> _Assigned task A_
In the passage about the elf-seer's walk in an Icelandic lava field, what does the narrator say was the only sign of elves seen?
> _Assigned task B_
Carry on the passage about the elf-seer's walk in an Icelandic lava field, starting after its final sentence.

> _Given passage_
Icelanders believe in elves. Does that make you laugh?
I used to find it funny too. I used to think Icelanders who spoke of elves were playing tricks, poking fun, talking tongue-in-cheek, telling tall tales.
Then I met Ragnhildur Jónsdóttir, a well-known elf-seer. We took a walk in a lava field she and her elf friends had protected from destruction when a new road was built nearby. We didn't talk much about elves or the Hidden Folk as we walked. Instead, we photographed lava crags and stacks and pillars, pillows of silver-green moss, caves and clefts and individual lichen-splashed rocks.
It was by turns warm and sunny and cloudy and cool, a fine summer’s day. The breeze was light—just enough to keep the gnats at bay. The land smelled of peat, with hints of salt and sea.
We wandered about pointing out plants. I didn’t keep a list, but two hours later, back at my hotel when I wrote up my recollections, I remembered blueberry, crowberry, stone bramble, violet, dandelion, mountain avens, buttercup, butterwort, wood geranium, wild thyme, willow shrubs with pale fluffy catkins, and several kinds of grass, including sheep’s sorrel, which we tasted—it was sour as limes. Elves’ cup moss was the only sign of elves I saw.
We listened to the wind sighing in the knee-high willows and the incessant cries of seabirds: black-backed gulls barking now! now! now! and arctic terns, many terns, with their piercing kree-yah cries.

> _Excerpted records_
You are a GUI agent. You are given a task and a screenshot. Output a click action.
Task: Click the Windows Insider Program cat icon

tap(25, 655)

--

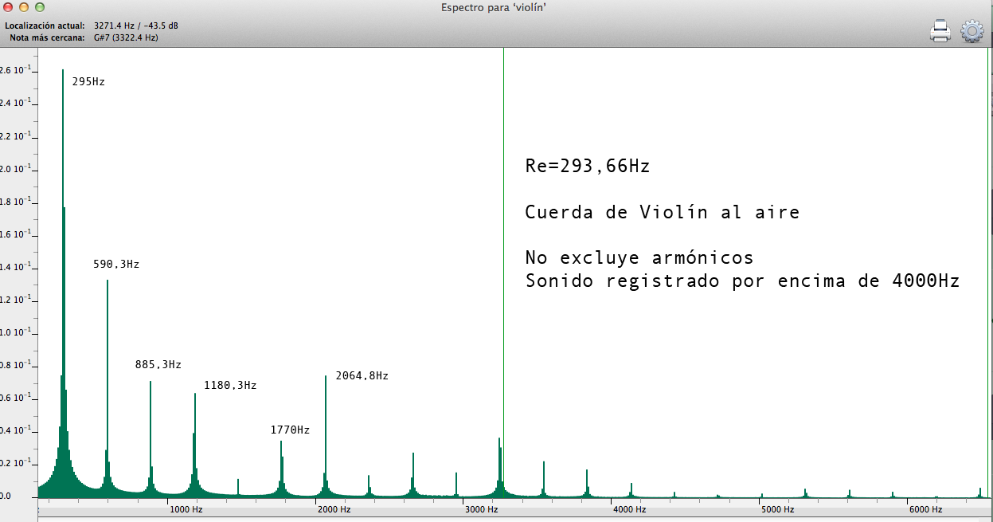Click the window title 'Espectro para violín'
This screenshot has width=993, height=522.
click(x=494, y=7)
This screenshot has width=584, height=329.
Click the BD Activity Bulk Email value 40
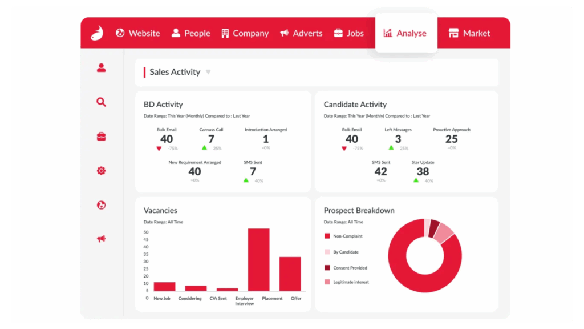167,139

> _Exercise response A_
Elves' cup moss.

> _Exercise response B_
We talked about art and inspiration. What is inspiration? Why do some places attract artists and spark creative thought? Why are some places beautiful—and how do you define beauty?
And we shared an experience I still can't explain.
Said Ragnhildur, as we left the lava field, "Now do you believe in elves?"
In my next book, Looking for the Hidden Folk: How Iceland's Elves Can Save the Earth, I explore Iceland's "elf question." My quest took me wandering through history, religion, folklore, and art, circling back to explore theology, literary criticism, mythology, and philosophy, stopping along the way to dip my toes into cognitive science, psychology, anthropology, biology, volcanology, cosmology, and quantum mechanics. Each discipline, I found, defines and redefines what is real and unreal, natural and supernatural, demonstrated and theoretical, alive and inert. Each has its own way of perceiving and valuing (or not) the world around us. Each admits its own sort of elf.
Illuminated by my encounters with Iceland's Otherworld over the last 35 years—in ancient lava fields, on a holy mountain, beside a glacier and an erupting volcano, crossing the cold desert at the island's heart on horseback—Looking for the Hidden Folk offers an intimate conversation about how we look at and find value in nature. It reveals how the words we use and the stories we tell shape the world we see. It argues that our beliefs about the Earth will preserve, or destroy, it.
Scientists name our time the Anthropocene, the Human Age: Climate change will lead to the mass extinction of species unless we humans change course. Iceland suggests a different way of thinking about the Earth, one that to me offers hope. Icelanders believe in elves, and you should too.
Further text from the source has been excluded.